Doctor of Worship Studies (DWS)


Thomas Seel


Worship, Liturgy, Corporate, Congregational, Singing, Song


Liturgy and Worship


For several hundred years, in response to Charles Finney’s innovations, American churches emphasized evangelism over worship within corporate worship services. This approach redirected the vertical focus of corporate worship from God to the horizontal focus of non-believers as the primary audience. The Bible supports a horizontal audience for corporate worship for edifying fellow believers, but non-believers as the primary audience of corporate worship is contrary t¬o both the Bible and most of church history. The purpose of this project is to establish the necessity of worship preceding evangelism by examining their relationship through biblical exegesis, scholarly literature, and church history to establish the purpose of congregational singing.

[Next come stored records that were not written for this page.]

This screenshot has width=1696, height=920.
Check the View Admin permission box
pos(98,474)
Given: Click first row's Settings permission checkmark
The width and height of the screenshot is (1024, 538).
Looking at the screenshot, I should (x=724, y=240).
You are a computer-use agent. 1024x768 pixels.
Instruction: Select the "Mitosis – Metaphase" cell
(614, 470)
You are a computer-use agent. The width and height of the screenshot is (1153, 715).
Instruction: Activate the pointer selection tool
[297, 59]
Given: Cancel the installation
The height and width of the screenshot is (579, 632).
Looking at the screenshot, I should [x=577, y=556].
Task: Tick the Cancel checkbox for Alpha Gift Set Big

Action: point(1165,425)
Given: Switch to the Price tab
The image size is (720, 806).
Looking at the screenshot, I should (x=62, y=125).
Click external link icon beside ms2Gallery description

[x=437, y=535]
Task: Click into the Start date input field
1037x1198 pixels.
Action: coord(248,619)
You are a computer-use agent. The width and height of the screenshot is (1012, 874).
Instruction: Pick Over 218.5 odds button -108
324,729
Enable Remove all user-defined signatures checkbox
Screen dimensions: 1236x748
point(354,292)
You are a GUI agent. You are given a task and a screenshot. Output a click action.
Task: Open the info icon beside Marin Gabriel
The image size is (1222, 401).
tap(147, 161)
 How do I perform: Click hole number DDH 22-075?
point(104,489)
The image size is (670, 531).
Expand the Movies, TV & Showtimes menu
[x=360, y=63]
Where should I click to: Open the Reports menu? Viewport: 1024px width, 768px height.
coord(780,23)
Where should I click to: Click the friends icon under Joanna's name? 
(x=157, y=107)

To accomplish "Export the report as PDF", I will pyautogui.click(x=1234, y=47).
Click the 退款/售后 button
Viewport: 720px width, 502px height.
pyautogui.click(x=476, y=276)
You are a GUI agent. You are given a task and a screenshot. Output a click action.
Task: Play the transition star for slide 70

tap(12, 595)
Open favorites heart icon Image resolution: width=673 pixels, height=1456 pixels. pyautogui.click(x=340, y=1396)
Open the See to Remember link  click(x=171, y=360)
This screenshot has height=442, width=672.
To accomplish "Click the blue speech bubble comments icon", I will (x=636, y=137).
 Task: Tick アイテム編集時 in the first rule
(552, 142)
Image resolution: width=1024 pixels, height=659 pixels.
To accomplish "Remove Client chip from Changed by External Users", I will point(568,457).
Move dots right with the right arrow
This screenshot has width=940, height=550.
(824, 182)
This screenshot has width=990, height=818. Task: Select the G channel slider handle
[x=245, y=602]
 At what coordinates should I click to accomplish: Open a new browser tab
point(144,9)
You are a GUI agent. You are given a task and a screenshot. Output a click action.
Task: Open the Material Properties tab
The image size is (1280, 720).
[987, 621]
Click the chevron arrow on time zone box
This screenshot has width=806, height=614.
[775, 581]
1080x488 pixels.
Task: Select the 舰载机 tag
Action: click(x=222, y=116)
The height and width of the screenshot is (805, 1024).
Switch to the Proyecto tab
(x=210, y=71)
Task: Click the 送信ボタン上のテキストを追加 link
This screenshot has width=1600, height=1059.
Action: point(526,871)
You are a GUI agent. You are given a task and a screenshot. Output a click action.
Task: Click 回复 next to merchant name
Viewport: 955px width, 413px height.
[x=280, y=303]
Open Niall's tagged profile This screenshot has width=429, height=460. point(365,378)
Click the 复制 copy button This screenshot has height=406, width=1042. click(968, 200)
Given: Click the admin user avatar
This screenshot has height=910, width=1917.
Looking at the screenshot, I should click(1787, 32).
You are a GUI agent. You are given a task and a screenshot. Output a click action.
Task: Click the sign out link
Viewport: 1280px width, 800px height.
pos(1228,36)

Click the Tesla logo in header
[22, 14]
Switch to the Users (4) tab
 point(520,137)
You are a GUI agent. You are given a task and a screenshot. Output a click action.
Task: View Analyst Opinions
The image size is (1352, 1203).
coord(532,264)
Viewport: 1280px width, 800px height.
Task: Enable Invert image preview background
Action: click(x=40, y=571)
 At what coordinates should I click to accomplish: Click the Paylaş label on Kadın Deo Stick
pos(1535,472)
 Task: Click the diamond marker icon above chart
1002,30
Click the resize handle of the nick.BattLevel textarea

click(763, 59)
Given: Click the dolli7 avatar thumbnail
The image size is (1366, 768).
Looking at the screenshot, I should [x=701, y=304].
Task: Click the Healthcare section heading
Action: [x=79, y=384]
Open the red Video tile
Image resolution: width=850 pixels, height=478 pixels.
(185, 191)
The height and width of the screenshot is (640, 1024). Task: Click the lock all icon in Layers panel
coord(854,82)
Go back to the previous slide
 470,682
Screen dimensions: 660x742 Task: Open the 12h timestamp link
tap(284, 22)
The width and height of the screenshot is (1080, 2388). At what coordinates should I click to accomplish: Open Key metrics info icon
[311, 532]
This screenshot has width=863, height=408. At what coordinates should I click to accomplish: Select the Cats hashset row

If church congregations participate in evangelically focused services, where the gospel doctrine is regularly sung, then these believers will remain shallow in their faith and fail to grow in their knowledge and worship of God. Corporate worship songs, which edify, will teach believers biblical doctrine and deepen their faith. When discipleship occurs in corporate worship, evangelism becomes a by-product, as non-believers witness true worship. As evangelistic music made its way into the church, it did so into services intentionally designed with an evangelistic focus. With church services reduced to a single service per week, congregational worship should return to its main priorities of corporate worship: God as primary, discipleship as secondary, with the by-product of evangelism. This qualitative research project seeks to determine how the relationship between worship, discipleship, and evangelism applies to the music used in corporate worship services.